As a (very) amateur photographer, this doesn’t make sense to me. Flashes indoors always look terrible in my experience, and modern smartphones are great in low light.
Modern smartphones perform very admirably in low light, but with some undesirable (IMO) tradeoffs: you get all kinds of weird artifacts from extrapolation, and the overall image frequently looks muddy compared to a low-light capture on a DSLR or mirrorless camera (which tend to look noisy instead). I do, however, regularly make those tradeoffs when I don't want to bug people with a flash or haul a full camera body to a show, though!
I think my use of flash indoors amounts to an aesthetic preference: I like the way skin tones come out on the combination of a ludicrous P&S flash and a "cheap" color stock like Gold 200. The tradeoff is glare and red-eye, both of which can be compensated for during compensation or with editing after the fact.
Using flash on color negative film is a very different experience from digital.
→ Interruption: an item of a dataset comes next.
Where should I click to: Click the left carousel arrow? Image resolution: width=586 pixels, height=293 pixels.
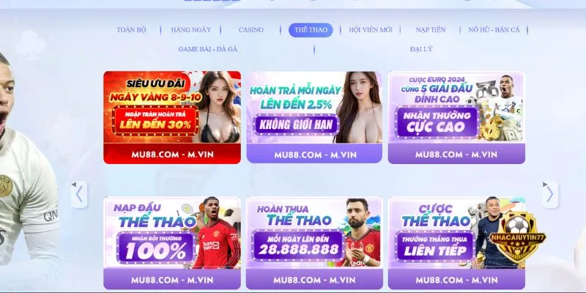click(79, 194)
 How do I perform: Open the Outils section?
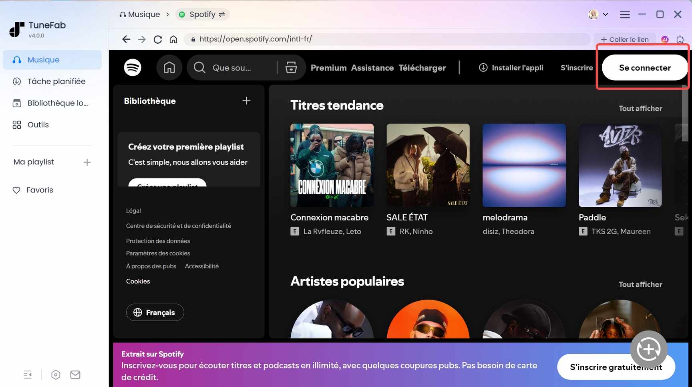point(38,124)
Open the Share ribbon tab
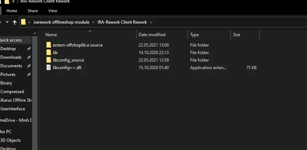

Xenon flashes do really well with film, and don't blow out highlights like digital, giving a smooth rolloff that's very pleasing to the eye.
> modern smartphones are great in low light.
This is only true if you only view images on a smartphone. Blow them up on a 23 inch or larger monitor and you'll notice tons of digital NR, artifacting, and other fuckery where the image processing algorithms have tried to recover detail and not really done so all that well.